─── Available records ───

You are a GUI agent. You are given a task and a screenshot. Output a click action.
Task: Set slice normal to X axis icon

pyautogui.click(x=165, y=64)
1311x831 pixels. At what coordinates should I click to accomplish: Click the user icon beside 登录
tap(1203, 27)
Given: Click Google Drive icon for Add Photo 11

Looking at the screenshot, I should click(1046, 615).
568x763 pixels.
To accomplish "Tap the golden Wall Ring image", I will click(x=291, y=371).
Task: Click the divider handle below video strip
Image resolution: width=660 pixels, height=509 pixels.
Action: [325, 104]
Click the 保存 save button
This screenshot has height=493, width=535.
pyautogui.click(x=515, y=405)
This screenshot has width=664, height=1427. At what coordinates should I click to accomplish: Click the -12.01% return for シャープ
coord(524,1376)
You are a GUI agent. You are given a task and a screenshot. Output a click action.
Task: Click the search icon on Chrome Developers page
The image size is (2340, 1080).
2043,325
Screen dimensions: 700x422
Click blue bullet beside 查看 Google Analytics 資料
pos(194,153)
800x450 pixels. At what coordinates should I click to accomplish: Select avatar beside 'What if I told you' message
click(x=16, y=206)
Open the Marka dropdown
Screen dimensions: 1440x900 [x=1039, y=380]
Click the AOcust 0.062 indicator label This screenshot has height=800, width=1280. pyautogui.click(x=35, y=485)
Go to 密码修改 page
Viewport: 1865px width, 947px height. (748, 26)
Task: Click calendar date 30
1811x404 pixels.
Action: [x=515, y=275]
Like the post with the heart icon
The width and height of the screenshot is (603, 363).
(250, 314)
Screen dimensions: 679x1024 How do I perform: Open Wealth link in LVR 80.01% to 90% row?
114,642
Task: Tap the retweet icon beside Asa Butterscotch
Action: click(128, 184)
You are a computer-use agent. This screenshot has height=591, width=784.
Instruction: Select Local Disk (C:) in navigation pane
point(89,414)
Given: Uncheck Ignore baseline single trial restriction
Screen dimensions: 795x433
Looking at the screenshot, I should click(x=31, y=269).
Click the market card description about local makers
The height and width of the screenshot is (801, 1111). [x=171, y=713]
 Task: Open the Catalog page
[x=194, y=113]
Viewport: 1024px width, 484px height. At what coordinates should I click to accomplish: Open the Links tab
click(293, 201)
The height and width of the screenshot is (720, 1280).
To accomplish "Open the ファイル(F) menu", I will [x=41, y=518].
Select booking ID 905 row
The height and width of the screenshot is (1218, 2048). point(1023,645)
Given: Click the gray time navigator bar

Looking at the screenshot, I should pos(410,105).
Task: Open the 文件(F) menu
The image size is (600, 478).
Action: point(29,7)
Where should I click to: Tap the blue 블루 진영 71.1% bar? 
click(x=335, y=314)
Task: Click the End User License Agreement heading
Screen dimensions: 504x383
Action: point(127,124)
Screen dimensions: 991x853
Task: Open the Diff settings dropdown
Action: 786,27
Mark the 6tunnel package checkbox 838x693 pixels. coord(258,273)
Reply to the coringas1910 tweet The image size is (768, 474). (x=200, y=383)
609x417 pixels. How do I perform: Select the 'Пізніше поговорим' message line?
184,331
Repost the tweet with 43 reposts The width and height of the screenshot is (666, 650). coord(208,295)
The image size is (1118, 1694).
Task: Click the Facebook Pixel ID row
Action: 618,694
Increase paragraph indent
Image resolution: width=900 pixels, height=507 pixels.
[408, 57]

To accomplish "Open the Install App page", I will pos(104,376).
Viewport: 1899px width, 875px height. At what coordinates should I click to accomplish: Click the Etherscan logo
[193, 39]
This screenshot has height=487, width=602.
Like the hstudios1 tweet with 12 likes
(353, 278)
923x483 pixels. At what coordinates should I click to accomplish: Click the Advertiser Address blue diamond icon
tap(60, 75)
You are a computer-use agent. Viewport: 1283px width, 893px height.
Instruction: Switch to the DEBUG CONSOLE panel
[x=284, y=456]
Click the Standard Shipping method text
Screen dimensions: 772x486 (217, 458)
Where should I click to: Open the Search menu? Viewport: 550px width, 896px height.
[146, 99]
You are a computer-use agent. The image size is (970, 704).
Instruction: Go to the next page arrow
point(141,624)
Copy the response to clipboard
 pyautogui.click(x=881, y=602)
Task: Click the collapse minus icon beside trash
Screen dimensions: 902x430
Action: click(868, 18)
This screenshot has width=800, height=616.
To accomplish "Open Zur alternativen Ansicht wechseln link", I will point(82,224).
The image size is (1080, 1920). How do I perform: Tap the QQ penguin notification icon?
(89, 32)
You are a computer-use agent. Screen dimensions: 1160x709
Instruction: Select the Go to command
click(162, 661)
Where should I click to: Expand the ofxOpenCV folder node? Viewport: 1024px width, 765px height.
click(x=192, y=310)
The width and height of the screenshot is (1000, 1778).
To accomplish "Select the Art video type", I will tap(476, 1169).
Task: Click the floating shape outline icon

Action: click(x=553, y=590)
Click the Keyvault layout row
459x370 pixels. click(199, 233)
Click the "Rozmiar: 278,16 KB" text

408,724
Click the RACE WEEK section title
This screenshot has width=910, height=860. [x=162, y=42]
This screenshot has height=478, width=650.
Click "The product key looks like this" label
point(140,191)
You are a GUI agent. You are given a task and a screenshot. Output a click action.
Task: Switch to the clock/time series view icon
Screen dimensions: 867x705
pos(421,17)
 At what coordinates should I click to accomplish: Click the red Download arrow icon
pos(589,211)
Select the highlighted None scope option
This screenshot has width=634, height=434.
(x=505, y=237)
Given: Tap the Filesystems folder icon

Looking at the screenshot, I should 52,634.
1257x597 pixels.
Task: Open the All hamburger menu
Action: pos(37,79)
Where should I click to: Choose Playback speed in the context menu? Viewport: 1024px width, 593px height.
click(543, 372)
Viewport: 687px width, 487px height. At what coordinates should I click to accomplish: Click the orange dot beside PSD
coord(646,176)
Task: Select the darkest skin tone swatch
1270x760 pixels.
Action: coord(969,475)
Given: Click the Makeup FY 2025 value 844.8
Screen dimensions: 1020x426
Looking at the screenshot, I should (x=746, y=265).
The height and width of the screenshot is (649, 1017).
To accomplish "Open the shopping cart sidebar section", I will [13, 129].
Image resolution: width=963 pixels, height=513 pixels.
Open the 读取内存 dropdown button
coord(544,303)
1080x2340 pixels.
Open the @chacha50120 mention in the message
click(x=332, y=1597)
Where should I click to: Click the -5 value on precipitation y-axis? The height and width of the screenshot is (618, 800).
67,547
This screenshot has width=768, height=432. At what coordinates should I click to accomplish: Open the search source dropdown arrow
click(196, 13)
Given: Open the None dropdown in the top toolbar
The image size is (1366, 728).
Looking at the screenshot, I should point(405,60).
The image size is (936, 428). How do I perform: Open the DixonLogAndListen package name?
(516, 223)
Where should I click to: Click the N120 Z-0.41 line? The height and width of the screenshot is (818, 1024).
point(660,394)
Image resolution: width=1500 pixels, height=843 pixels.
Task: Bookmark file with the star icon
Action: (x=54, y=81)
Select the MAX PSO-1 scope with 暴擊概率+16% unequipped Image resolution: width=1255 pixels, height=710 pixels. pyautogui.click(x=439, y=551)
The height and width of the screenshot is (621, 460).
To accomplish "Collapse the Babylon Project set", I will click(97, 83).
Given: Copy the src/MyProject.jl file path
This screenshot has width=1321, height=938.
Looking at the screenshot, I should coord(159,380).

───

Task prompt: Write out each line above that contains the word "None".

Expected answer:
Select the highlighted None scope option
Given: Open the None dropdown in the top toolbar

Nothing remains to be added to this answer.